Esse pode parecer o parágrafo mais complicado (e colorido) da história, mas não é. Apenas escute e vá lendo. Você vai entender a música. Mas não vai ver a mágica acontecer, necessariamente. Pra isso você vai ter que ouvir outras vezes. Música clássica, às vezes é arrebatamento, outras, insistência.


2ª Balada, em Fá maior


A 2ª Balada é um bocado mais curta e também menos conhecida. O que não significa que é menos interessante. Ela te dá um susto como nenhuma outra peça pra piano. Mesmo que você conheça e espere pelo susto, ele virá. Começa mansinha, com uma pequena pulsação. Esse de baixo não é o Rousseau nem a Kassia, mas tá bom.

O susto vem com 2m12s, numa série de descidas e subidas bárbara. Note que por todo o movimento ele trabalha, como ideia temática, com uma série de 4 notas. Pa-para-pam. Às vezes acrescenta uma no começo. De todo modo, ele volta à parte calma e fica lá um tempão até que vem o susto de novo (5m16s). E ele nos conduz ao glorioso ponto culminante (5m52s). Parece que você tinha um bocado de formigas presas num balão e papoca de uma vez. Aí, aos 6m36s há uma suspensão nervosa, que leva a uma conclusão calma, como começou.

Enunciado a:
De acordo com o trecho sobre a 2ª Balada, em que momento chega o glorioso ponto culminante?
O trecho e a listagem têm origens distintas.

Linhas sobre onde ficam os alvos:
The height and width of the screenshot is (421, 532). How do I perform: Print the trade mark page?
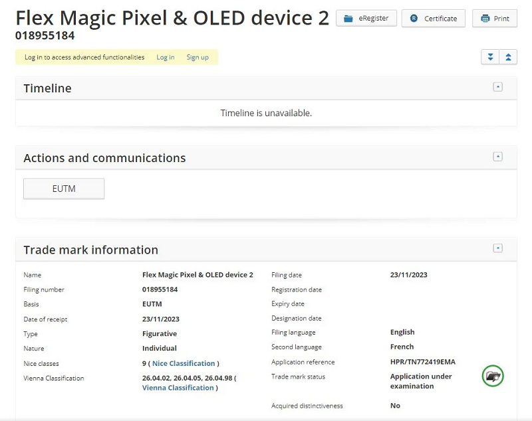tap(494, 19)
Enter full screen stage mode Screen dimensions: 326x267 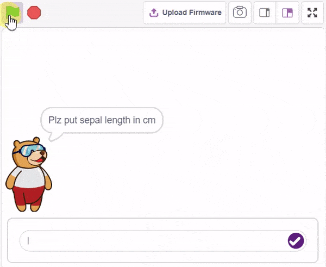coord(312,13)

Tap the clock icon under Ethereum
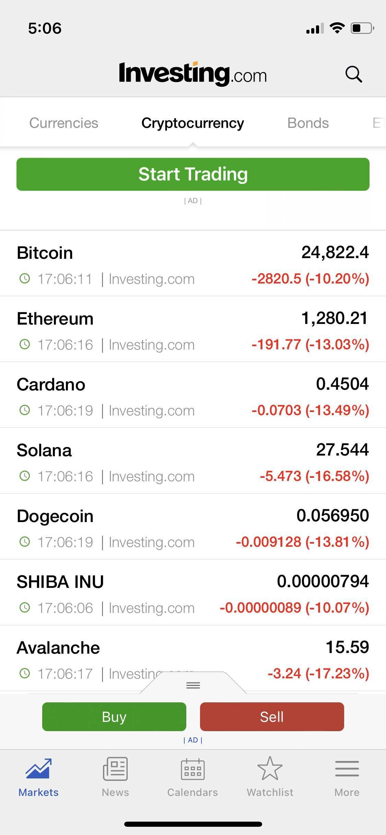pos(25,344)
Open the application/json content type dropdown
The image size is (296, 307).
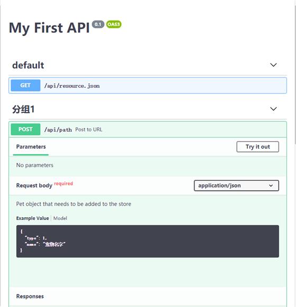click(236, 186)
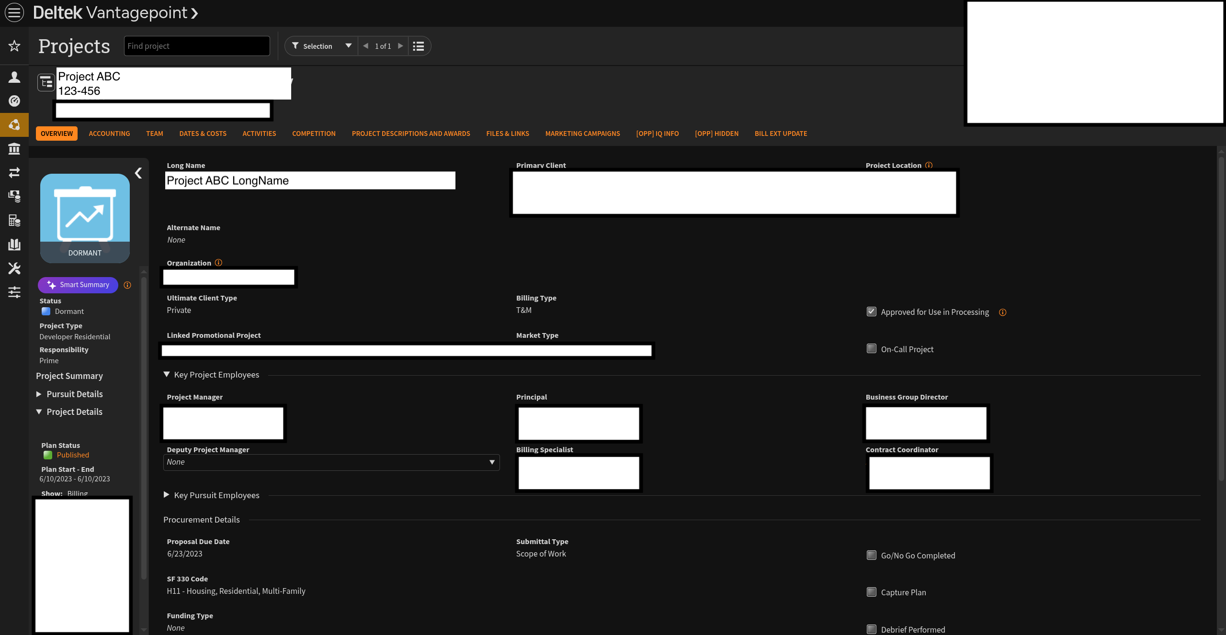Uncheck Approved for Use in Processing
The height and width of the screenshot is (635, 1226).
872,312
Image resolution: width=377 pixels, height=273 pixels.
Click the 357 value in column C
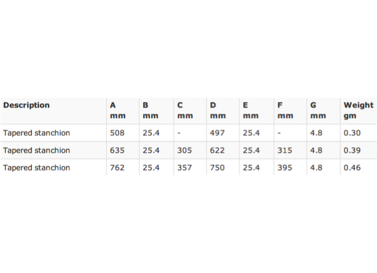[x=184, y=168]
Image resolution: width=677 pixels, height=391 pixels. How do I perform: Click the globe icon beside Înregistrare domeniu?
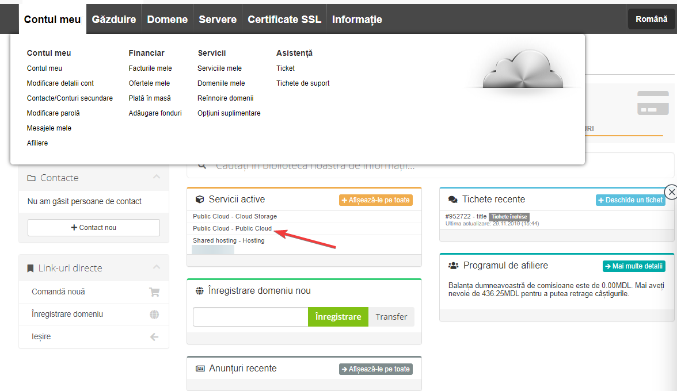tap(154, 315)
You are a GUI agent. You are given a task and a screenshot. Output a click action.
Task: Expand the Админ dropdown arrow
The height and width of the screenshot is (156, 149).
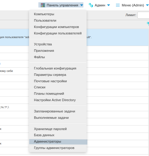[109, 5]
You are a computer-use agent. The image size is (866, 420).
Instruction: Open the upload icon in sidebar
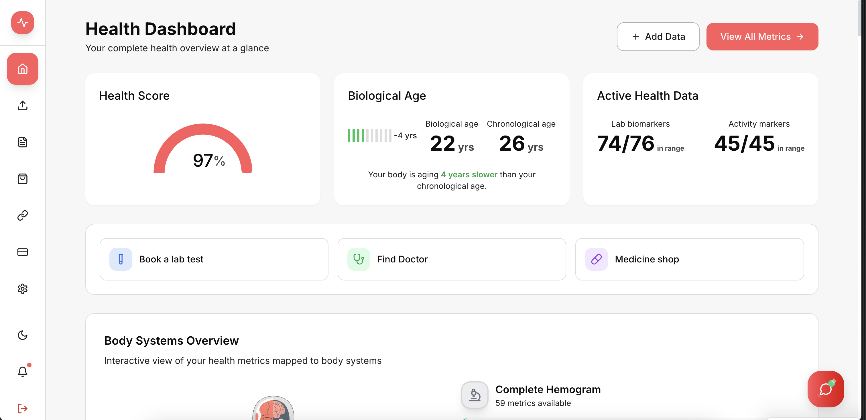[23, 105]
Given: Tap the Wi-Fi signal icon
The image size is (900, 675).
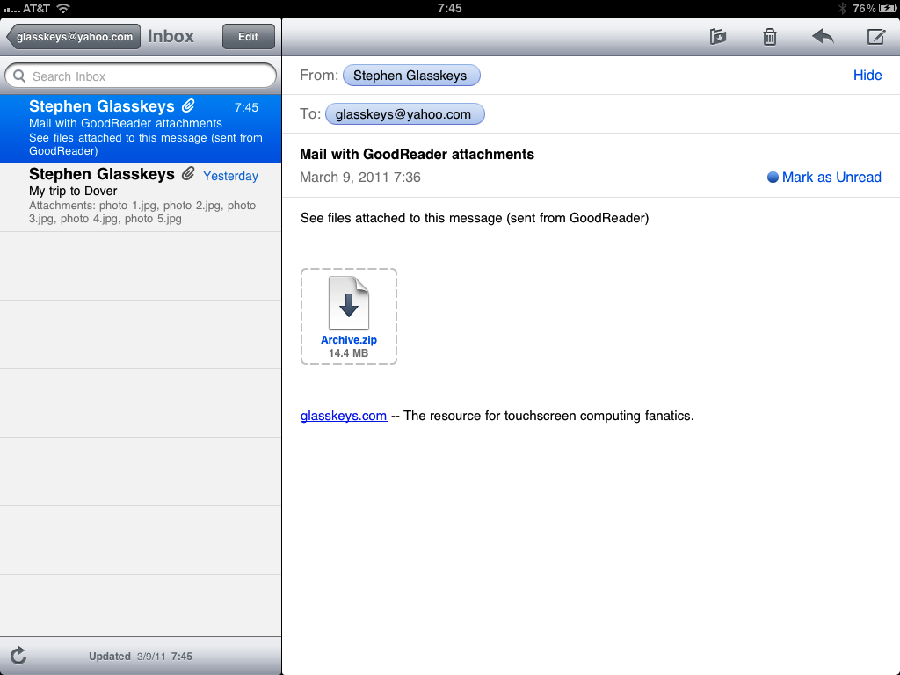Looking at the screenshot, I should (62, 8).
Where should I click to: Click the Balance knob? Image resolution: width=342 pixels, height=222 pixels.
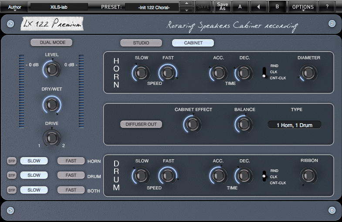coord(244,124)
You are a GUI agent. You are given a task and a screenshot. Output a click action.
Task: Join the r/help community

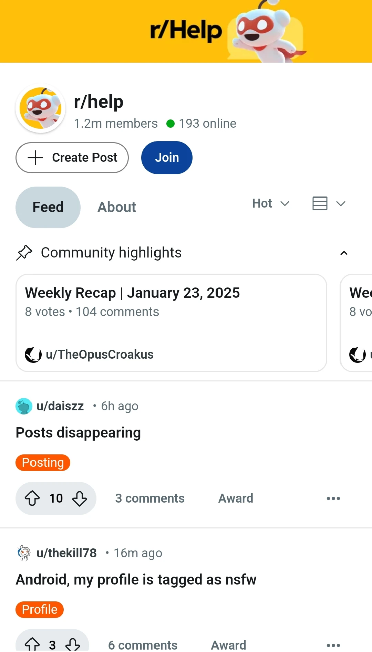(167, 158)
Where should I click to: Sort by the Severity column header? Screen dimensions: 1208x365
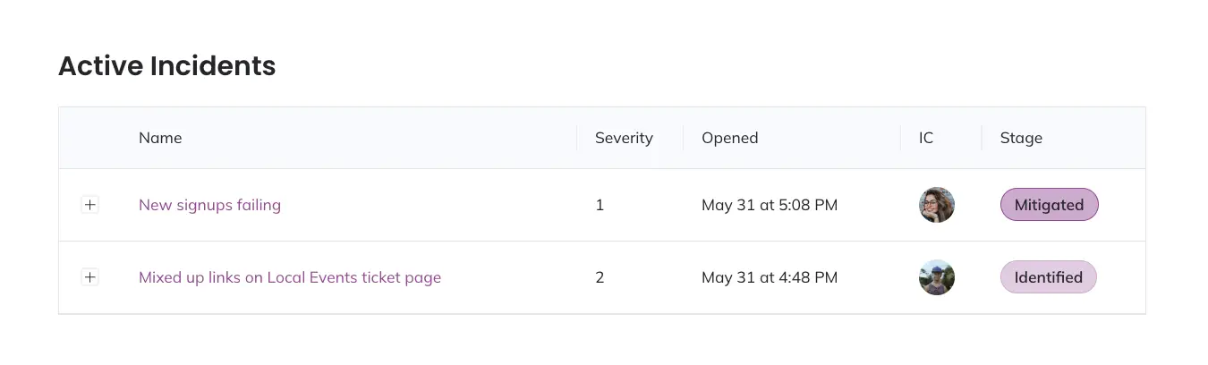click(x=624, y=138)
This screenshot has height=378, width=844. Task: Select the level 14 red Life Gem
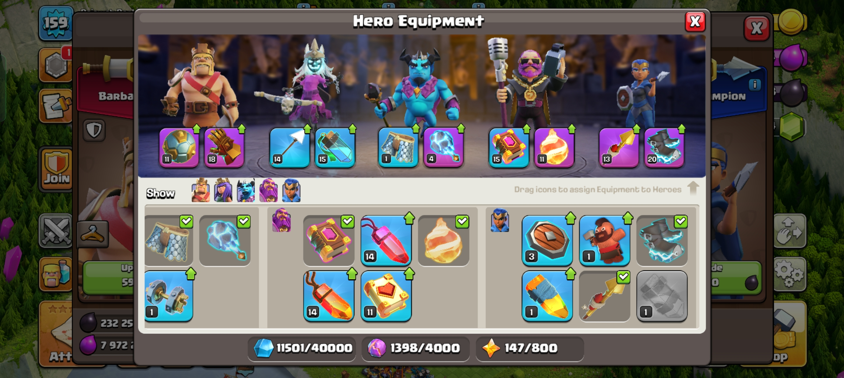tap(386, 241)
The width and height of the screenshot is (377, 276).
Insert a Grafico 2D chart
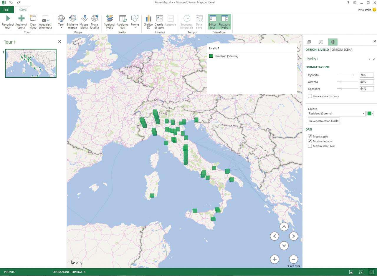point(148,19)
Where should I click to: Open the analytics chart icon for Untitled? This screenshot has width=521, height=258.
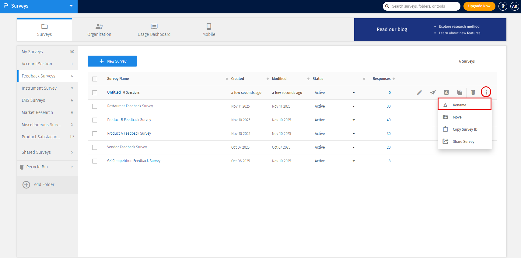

Enunciado b:
Reescreva como tabela Markdown, com as colunas Nº e Linha, as linhas da listagem entre a que contém "Open the application/json" e a que contém "[x=184, y=168]", inclusive. Omita as linhas em branco e deixe as imagens fora da resposta.

Resposta escrita a:
Aos 5m52s.

Resposta escrita b:
| Nº | Linha |
|---|---|
| 1 | Open the application/json content type dropdown |
| 2 | The image size is (296, 307). |
| 3 | click(236, 186) |
| 4 | Uncheck Approved for Use in Processing |
| 5 | The height and width of the screenshot is (635, 1226). |
| 6 | 872,312 |
| 7 | Image resolution: width=377 pixels, height=273 pixels. |
| 8 | Click the 357 value in column C |
| 9 | [x=184, y=168] |